2000 Won is a South Korean male duo formed in 2013. The duo consists of friends Kim Hyo-Bin and Kim Il-Do who came to prominence on K-pop Star 2, finishing in the Top Four. From this success, the pair were signed by Reve Entertainment in July of the same year and in March 2014 made their debut.

==Debut==
Relatively unknown, 2000 Won made their first TV appearance on the second series of Good Sunday's K-pop Star - covering Park Jin-young's Elevator; Sistar's 나혼자 (Alone); Sanulrim's 개구쟁이 (Naughty Boy); 2NE1's Lonely and Sim Soo-bong's Million Roses. After increased popularity, the band signed for Reve Entertainment. Subsequently, on March 11 of the next year, they announced their upcoming debut titled "Beautiful". The next day, the two released the teaser for the single and announced that fellow K-pop artist Ailee would be featuring.

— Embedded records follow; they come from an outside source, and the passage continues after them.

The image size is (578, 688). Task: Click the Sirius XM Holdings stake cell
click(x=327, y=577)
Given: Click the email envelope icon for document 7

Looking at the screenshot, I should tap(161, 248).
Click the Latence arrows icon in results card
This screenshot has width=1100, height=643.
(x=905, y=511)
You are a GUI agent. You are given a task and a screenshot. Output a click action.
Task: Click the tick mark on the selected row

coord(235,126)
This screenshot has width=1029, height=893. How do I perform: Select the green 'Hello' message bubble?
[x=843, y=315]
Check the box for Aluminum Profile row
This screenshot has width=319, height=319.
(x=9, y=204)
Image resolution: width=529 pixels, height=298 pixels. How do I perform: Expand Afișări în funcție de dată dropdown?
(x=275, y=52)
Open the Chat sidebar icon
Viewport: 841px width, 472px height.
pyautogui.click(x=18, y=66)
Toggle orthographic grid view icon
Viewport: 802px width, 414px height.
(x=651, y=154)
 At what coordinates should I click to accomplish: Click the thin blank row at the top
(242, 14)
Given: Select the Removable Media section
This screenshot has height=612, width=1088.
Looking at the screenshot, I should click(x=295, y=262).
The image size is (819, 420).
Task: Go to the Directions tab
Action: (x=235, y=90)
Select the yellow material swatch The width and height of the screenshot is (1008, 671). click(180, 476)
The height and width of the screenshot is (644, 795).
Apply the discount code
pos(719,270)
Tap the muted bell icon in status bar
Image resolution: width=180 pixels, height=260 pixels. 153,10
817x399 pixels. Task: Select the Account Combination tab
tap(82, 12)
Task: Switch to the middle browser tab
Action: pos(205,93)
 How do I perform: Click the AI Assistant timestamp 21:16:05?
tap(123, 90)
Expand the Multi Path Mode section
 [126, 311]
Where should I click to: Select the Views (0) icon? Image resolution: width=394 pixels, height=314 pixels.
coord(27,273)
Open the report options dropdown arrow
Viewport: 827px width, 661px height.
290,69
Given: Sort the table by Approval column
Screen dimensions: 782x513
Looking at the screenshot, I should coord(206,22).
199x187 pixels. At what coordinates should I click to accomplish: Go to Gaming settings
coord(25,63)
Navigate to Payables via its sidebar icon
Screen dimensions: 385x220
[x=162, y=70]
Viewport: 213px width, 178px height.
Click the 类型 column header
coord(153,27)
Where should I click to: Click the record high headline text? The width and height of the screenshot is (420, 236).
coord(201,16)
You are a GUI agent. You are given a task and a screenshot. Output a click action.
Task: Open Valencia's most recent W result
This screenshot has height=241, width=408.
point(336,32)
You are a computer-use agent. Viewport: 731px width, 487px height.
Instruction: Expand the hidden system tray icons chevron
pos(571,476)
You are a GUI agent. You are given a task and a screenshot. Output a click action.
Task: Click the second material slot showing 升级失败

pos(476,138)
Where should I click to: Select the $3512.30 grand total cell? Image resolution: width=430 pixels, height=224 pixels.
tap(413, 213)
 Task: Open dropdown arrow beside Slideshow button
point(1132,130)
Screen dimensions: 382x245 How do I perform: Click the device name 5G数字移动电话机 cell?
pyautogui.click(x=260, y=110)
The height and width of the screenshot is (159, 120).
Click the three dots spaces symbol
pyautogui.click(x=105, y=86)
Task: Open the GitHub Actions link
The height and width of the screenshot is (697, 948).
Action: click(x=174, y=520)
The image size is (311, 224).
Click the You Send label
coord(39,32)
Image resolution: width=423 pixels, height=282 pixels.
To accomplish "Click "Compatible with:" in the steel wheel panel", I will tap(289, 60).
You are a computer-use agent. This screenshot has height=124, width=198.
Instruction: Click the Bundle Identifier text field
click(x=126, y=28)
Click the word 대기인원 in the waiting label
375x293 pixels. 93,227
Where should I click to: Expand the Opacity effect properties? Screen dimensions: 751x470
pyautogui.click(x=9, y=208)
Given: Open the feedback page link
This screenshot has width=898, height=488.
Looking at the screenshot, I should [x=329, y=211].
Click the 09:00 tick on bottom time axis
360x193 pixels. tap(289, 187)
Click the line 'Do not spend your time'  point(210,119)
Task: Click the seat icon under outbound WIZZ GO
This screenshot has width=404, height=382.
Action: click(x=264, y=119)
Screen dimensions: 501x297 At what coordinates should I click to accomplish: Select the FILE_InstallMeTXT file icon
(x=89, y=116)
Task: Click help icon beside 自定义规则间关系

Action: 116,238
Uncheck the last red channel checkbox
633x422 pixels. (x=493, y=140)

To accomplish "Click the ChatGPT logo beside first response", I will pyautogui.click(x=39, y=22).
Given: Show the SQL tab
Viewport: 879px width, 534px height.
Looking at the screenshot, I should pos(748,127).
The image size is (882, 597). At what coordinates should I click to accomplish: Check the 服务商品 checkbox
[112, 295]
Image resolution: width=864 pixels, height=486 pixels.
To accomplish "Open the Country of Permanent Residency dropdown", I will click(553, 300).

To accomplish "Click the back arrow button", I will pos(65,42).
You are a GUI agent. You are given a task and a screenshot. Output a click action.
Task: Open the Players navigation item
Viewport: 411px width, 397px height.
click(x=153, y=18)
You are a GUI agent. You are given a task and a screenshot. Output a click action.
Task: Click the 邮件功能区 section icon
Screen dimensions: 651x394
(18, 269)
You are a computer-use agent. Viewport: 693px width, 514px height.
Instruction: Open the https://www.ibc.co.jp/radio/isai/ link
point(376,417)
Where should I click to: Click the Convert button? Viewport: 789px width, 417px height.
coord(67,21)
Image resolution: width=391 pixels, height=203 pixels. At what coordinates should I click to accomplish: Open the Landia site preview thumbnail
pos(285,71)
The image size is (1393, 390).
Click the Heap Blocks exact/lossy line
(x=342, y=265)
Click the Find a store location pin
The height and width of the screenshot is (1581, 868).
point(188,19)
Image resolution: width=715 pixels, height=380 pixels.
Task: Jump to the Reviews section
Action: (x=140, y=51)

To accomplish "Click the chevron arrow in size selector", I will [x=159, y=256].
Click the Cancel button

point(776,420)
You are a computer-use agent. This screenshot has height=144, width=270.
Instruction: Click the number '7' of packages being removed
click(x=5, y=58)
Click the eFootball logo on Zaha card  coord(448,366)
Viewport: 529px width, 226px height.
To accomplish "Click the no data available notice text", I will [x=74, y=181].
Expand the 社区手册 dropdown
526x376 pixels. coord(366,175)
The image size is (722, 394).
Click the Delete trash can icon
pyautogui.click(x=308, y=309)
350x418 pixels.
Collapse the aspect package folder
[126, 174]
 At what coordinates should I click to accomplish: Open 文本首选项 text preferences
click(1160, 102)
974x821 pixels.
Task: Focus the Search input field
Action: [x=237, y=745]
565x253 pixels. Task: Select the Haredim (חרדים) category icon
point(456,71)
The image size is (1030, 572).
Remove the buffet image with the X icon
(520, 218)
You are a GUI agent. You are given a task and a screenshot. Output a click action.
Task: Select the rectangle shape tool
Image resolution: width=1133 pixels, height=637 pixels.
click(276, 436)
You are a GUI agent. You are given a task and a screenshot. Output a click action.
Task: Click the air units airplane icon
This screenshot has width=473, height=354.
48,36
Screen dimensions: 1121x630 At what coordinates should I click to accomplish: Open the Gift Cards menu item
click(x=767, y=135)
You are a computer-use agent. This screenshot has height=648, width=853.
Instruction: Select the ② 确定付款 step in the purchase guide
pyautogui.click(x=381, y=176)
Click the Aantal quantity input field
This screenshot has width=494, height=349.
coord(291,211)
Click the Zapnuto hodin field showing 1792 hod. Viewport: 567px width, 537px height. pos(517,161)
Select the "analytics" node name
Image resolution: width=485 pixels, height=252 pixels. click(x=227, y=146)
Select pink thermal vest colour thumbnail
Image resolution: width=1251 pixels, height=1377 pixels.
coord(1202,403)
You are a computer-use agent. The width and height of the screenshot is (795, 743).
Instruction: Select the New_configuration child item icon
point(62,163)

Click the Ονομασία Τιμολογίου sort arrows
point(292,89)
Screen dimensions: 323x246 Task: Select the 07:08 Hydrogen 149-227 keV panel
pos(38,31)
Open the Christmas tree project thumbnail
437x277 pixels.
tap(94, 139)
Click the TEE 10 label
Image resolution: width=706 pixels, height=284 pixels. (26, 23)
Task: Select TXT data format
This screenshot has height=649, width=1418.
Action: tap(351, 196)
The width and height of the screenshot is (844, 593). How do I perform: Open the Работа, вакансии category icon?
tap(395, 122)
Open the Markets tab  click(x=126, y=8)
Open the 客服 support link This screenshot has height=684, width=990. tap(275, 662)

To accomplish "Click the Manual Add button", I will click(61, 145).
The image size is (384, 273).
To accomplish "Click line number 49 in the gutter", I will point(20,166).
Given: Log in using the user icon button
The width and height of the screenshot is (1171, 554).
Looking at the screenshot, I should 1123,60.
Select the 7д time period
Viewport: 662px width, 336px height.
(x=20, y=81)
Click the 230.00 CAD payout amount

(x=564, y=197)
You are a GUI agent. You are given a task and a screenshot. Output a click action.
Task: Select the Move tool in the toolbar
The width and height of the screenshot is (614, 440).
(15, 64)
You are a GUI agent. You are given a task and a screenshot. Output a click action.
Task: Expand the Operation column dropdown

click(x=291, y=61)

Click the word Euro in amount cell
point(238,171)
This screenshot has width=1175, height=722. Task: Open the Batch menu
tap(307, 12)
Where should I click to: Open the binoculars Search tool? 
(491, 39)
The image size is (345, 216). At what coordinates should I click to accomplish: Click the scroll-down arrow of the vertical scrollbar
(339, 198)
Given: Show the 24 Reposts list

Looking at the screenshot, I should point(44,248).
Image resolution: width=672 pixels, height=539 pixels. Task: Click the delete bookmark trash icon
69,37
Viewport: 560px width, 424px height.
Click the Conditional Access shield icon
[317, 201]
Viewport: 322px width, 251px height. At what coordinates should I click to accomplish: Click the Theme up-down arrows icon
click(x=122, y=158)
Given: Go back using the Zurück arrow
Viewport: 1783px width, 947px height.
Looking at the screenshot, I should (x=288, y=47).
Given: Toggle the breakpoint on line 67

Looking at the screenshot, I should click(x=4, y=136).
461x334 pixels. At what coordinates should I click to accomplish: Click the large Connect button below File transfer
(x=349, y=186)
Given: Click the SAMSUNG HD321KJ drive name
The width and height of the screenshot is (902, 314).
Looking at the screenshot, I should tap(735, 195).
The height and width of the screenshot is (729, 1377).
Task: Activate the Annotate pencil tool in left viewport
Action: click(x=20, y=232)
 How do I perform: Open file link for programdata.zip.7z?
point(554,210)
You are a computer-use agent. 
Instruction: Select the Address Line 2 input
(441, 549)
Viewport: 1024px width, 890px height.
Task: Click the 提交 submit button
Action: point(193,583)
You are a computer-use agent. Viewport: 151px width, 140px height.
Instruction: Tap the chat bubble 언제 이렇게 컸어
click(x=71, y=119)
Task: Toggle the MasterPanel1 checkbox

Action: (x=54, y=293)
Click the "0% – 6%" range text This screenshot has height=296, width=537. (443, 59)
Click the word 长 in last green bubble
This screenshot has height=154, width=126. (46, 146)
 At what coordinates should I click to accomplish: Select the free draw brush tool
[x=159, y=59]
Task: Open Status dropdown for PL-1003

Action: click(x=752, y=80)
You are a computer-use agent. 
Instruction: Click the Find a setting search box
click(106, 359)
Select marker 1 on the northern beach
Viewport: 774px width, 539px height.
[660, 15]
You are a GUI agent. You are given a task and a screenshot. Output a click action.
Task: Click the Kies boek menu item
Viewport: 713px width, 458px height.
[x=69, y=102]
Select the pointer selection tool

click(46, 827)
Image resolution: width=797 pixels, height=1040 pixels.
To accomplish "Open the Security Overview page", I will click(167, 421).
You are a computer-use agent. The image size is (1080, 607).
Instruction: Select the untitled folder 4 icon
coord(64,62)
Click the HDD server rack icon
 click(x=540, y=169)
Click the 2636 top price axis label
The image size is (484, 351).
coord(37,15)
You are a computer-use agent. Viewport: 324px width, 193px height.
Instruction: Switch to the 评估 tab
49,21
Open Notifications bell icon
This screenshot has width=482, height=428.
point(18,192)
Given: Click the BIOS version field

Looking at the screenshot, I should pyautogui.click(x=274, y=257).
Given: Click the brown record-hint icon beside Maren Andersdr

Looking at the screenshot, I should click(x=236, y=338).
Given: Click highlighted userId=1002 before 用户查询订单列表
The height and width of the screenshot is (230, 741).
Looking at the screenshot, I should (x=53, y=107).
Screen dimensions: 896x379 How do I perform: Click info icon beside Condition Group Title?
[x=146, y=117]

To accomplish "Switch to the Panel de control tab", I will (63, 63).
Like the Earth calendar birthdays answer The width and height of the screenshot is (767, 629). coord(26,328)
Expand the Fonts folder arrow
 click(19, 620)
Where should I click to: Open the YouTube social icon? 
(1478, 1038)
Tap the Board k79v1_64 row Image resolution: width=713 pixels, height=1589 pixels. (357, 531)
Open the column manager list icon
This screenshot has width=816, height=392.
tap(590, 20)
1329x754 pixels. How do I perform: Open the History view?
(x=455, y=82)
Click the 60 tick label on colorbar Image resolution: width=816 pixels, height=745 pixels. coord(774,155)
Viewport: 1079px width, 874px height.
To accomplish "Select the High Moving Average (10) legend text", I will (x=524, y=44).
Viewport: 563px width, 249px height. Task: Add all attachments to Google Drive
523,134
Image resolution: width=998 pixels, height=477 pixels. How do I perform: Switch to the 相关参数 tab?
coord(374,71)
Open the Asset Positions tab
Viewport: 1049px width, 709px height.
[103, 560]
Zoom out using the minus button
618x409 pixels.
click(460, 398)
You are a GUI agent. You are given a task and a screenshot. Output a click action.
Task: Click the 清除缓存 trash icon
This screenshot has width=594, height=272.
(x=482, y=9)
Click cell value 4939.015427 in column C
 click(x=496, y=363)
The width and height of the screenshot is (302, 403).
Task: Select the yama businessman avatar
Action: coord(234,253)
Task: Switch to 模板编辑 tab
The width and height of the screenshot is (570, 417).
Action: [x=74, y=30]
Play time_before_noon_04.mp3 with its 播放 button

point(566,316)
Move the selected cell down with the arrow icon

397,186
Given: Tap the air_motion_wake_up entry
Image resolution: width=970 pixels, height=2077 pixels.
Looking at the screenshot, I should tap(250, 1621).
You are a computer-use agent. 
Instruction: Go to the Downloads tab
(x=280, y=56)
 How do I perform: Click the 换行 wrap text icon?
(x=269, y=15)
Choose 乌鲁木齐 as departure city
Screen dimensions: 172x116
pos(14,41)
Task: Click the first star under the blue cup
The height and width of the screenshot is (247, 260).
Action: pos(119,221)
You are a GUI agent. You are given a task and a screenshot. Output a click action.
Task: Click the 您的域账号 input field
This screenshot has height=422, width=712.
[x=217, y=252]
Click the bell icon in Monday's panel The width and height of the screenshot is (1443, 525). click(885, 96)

The single was then released March 14.

== Members ==
- Kim Hyo-bin (김효빈)
- Kim Il-do (김일도)

==Discography==
===Singles===

| Year | Title | Peak positions |  | Sales (Digital download) | Album |
| KOR Gaon | KOR Billboard |
| 2014 | "Beautiful" (feat Ailee) | 25 | — | KOR:88,363+; | Digital Single |
| "I Hate Seoul" | 43 | — | KOR:66,410+; | 2000Won 1st Mini Album |
"—" denotes releases that did not chart or were not released in that region.